# Turning Sand to Gold: Recycling Data to Bridge On-Policy and Off-Policy Learning via Causal Bound

## Code Overview
Our code is built on the Stable Baselines3 library.

This repository contains the **code modifications** to the Stable Baselines3 library necessary to implement our proposed **SUFT method**, as well as the **run scripts** to reproduce the experiments presented in the paper.
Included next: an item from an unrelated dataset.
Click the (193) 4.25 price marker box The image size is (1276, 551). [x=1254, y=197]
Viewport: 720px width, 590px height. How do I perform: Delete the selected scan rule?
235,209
We used **Python 3.11.10**.

### Modified Files from Stable Baselines3:
Our implementation modifies six Python files from the Stable Baselines3 library:
1. buffers.py
2. dqn.py
3. off_policy_algorithm.py
4. ppo.py
5. sac.py
6. type_aliases.py

Modifications are indicated with **# SUFT CHANGE** in our code.

### Additional RL Agents:
In addition, there are two Python files with additional RL agents that are not included in Stable Baselines3:
1. regular_dqn.py
2. ddqn.py

## Run instructions
### Setup
1. Clone and set up the Stable Baselines3 library
2. Implement the modified code of the six Python files from this repository. Please note the **# SUFT CHANGE** comment in the code to add the relevant code modifications.
3. (Optional) Implement the additional RL agents.

### Run Scripts
To train the RL agent using the SUFT method, we created two Python run files:
1. Atari: atari_run.py.
2. MuJoCo: mujoco_run.py.

### Examples:
#### Atari PPO Example
Run script: 
```
python atari_run.py "cuda:0" 5.0 "PPO" 400000 42 "ALE/Alien-v5"
```

#### Atari Vanilla DQN / Double DQN / Regular DQN Example
Run script: 
```
python atari_run.py "cuda:0" 1.0 "DDQN" 400000 42 "ALE/Alien-v5" 4000
```
Arguments details:

| Argument       | Script Example Value    | Description                                                     |
|----------------|-------------------------|-----------------------------------------------------------------|
| `run_file`     | `atari_run.py`          | Training run script                                             |
| `run_device`   | `"cuda:0"`              | The device on which the code should be run (specific CUDA GPU)  |
| `tf_lambda`    | `1.0`                   | SUFT OPE term λ hyper-parameter                                 |
| `agent_name`   | `"DDQN"`                | RL agent (`"PPO"`, `"DQN"`, `"DDQN"`, `"DQN1"`)                 |
| `timesteps`    | `400000`                | Total training steps (400K)                                     |
| `random_seed`  | `42`                    | Random seed                                                     |
| `gym_env_name` | `"ALE/Alien-v5"`        | Gymnasium environment (any Atari game)                          |
| `buffer_size`  | `4000`                  | Training buffer size                                            |

### MuJoCo PPO Example:
Run script: 
```
python mujoco_run.py "cpu" 1.8 "PPO" 1000000 "Walker2d-v4"
```

#### MuJoCo SAC Example   
Run script: 
```
python mujoco_run.py "cpu" 0.6 "SAC" 1000000 "Walker2d-v4" 4000
```

Arguments details:

| Argument       | Script Example Value    | Description                                                     |
|----------------|-------------------------|-----------------------------------------------------------------|
| `run_file`     | `mujoco_run.py`         | Training run script                                             |
| `run_device`   | `"cpu"`                 | The device on which the code should be run (specific CUDA GPU)  |
| `tf_lambda`    | `0.6`                   | SUFT OPE term λ hyper-parameter                                 |
| `agent_name`   | `"SAC"`                 | RL agent (`"PPO"`, `"SAC"`)                                     |
| `timesteps`    | `1000000`               | Total training steps (1M)                                       |
| `gym_env_name` | `"Walker2d-v4"`         | Gymnasium environment (any MuJoCo environment)                  |
| `buffer_size`  | `4000`                  | Training buffer size                                            |

## References
[1] Raffin, A., Hill, A., Gleave, A., Kanervisto, A., Ernestus, M., and Dormann, N. Stable-baselines3: Reliable reinforcement learning implementations. Journal of Machine Learning Research, 22(268):1–8, 2021.